Kind Words for Continental

In the easygoing days before deregulation, U.S. airlines and the Federal Aviation Administration were able to maintain a gentlemanly relationship without undermining the enforcement of safety standards. But in the new era of cut-rate competition, the FAA has been slow to adopt the sterner attitude necessary to keep America's skies safe. "In a game between two very aggressive teams, the referee has to have a fast whistle," says Jim Burnett, chairman of the National Transportation Safety Board. "And we haven't had a fast whistle from the FAA." To some critics, this soft approach was particularly evident in the case of Continental Airlines.

Former FAA officials, Continental employees and the Air Line Pilots Association accuse the FAA of burying a critical 1984 inspection report listing numerous violations that could have grounded Continental, then replacing the report with a far milder account. Two investigating subcommittees of the House and Senate have looked into the matter, as has the FBI. The criminal investigation came to a close last week when U.S. Attorney Robert C. Bonner announced in Los Angeles that there was "insufficient evidence to support prosecutive action." The episode, however, raises questions about the regulators' ability to keep at arm's length from the carriers.

Continental spokesmen vigorously deny that the airline and the FAA conspired to suppress the report or change it in any substantive way. They say the entire incident is the result of labor unrest at Continental, whose chairman is Frank Lorenzo, 46. The toughest among the new breed of cost-cutting airline bosses, Lorenzo has bought Eastern, New York Air, Continental and, last week, People Express, building his once small Texas International Airline into Texas Air Corp., the largest U.S. carrier.

In September 1983 Lorenzo placed Continental in bankruptcy, then abrogated all the carrier's expensive union contracts and cut salaries by as much as 70%. The airline's pilots staged a bitter two-year strike, and Continental began hiring nonunion pilots.

FAA regulations require close policing of any carrier in a strike situation or financial difficulty, since the airline may be rapidly hiring and promoting less well-trained people.
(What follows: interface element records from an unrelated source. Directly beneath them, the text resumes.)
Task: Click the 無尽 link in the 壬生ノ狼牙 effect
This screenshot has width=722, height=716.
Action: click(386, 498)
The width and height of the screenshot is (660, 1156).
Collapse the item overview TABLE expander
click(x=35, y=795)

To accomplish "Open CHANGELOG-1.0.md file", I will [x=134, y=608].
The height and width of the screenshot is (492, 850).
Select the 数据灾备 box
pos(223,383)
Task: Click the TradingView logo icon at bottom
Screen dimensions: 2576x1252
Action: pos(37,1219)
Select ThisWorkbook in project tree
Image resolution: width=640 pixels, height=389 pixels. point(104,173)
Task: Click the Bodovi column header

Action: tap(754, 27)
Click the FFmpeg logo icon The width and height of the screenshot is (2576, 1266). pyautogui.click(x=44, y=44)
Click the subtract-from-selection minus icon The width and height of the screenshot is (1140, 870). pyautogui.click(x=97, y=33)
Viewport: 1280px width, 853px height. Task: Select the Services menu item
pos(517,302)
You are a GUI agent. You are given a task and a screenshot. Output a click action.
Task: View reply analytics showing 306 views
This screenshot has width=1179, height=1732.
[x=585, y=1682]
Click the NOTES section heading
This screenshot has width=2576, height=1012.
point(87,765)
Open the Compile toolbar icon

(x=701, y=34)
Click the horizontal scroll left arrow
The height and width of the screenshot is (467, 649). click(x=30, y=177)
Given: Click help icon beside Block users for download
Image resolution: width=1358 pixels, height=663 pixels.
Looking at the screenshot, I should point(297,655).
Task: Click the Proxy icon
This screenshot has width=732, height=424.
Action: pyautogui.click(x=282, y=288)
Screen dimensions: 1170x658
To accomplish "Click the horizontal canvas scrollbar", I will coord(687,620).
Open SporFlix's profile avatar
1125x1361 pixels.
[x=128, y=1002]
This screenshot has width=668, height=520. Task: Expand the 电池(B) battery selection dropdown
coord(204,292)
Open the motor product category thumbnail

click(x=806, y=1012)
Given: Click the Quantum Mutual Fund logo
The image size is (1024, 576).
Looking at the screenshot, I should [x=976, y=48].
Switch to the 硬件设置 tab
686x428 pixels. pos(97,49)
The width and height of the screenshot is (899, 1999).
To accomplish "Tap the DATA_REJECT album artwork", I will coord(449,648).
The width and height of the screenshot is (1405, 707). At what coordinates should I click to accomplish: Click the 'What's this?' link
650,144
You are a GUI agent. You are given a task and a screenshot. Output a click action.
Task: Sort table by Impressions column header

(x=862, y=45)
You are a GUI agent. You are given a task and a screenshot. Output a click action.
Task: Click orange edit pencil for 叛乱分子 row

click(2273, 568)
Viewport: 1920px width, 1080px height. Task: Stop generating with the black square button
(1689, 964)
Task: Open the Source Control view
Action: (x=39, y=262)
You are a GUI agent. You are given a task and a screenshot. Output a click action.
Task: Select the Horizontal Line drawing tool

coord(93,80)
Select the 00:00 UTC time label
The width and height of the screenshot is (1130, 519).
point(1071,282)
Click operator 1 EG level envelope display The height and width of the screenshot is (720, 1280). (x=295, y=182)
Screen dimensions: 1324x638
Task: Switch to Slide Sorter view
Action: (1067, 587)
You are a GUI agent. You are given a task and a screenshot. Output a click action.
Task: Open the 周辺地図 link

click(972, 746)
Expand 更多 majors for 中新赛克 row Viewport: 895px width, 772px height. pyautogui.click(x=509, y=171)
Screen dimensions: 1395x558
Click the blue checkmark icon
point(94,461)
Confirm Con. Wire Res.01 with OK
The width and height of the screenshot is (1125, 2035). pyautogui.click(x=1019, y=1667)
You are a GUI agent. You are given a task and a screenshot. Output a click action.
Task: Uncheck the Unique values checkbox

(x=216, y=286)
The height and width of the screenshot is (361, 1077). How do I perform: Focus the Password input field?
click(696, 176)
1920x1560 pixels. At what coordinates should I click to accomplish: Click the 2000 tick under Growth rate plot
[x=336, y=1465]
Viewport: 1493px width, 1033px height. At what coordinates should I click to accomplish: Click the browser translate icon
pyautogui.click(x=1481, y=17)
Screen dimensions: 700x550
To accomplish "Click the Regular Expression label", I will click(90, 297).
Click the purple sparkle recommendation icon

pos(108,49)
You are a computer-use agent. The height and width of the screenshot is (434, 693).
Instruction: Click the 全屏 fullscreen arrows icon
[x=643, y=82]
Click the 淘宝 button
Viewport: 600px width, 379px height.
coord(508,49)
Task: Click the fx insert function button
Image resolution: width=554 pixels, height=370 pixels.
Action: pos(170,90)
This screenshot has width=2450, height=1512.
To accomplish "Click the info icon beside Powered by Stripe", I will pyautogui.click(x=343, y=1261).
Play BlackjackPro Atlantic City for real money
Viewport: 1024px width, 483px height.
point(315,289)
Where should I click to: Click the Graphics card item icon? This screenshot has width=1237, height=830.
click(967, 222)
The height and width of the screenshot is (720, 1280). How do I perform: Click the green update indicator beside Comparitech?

Accordingly, the FAA dispatched a special team to keep an eye on Continental. Headed by San Francisco-based Harry Langdon, a 24- year FAA veteran, the airline operations inspection team was made up of inspectors from around the U.S. to counter possible chumminess between regional officers and airlines. In a report sent to the Western Pacific regional office in April 1984, Langdon's group recommended 20 enforcement actions for the breaching of 31 regulations, which could have resulted in hundreds of individual violations. The team reported that Continental had sent planes over the Pacific without weather forecasts, failed to make or document fueling-equipment inspections, omitted required ground training and kept inadequate training records for its flight crews.